The Business of Fashion
Agenda-setting intelligence, analysis and advice for the global fashion community.
Agenda-setting intelligence, analysis and advice for the global fashion community.
PARIS, France — Despite being well into his seventies, Yohji Yamamoto shows no sign of giving up a punky, pugnacious attitude, and all the better for it. A few pieces on the catwalk today spelt the words Naughty Yohji out loud, while backstage the master was as enigmatic and, well, naughty, as ever.
Yohji-san likes provocation, you know. “I am feeling tired, I am not happy with the way the system is going of late,” he said. “More and more I feel like an outsider, and I feel like I have to fight.” How not to agree? It must be hard for an author of such calibre to accept that today making beautiful dresses is the least important part of the whole process. One has to fight, indeed.
Apropos, the collection was titled ‘Partisan’ and was announced on the invitation by an old picture of a French woman defying the Nazis. The picture must have been seventy years old, but it actually looked like one of those iconic Yohji campaigns from the early Nineties. Yohji knows timelessness.

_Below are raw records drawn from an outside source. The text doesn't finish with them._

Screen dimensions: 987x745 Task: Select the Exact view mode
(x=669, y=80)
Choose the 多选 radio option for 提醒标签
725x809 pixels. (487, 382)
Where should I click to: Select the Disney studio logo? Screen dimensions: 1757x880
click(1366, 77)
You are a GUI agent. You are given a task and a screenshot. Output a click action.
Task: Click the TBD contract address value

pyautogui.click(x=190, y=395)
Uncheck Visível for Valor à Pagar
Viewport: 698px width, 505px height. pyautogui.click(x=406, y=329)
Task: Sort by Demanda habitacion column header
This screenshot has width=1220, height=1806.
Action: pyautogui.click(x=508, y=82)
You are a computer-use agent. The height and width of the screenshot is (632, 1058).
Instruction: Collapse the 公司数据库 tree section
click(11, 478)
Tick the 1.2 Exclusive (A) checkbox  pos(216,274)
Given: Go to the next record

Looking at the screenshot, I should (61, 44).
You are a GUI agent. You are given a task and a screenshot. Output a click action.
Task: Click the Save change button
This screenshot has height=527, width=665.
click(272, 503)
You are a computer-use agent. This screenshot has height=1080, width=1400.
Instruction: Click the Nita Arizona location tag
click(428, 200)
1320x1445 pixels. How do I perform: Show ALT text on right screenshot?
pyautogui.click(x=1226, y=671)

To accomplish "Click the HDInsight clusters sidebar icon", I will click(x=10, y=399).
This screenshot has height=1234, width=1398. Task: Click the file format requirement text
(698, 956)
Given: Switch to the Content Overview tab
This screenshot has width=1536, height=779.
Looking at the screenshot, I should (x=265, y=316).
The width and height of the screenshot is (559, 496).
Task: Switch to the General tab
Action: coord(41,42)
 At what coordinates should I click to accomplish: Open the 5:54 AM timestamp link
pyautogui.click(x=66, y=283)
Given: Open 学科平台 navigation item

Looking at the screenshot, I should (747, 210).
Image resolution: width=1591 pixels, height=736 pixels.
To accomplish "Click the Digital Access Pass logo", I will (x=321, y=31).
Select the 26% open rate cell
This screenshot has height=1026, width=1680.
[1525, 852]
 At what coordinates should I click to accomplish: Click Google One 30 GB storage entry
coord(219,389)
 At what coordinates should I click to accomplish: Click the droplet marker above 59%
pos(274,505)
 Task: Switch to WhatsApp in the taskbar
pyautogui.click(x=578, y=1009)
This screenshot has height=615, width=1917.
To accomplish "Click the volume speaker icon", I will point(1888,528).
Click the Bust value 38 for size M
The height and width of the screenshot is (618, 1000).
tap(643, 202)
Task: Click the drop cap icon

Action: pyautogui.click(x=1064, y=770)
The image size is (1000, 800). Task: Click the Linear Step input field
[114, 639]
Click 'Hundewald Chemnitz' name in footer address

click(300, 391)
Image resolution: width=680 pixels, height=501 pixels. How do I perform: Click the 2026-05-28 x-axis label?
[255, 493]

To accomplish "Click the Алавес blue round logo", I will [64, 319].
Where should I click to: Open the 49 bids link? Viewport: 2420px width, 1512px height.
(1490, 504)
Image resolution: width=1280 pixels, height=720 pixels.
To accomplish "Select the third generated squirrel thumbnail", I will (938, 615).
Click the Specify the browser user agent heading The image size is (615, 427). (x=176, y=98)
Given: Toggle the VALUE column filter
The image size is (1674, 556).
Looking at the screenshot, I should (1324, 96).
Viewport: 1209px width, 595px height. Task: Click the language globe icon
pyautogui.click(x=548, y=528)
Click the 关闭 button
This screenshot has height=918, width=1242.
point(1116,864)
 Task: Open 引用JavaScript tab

A partisan trait is part of the Yamamoto aesthetic: the visceral, heartfelt militarism, the cargo pockets, the feeling of old uniforms are always present. They went full-blown in this collection, with frog fastening galore on some gorgeous asymmetric-panelled coats. It was all mostly black and layered and deconstructed, of course, but the Yamamoto magic is to do it always the same but always different. It happened again.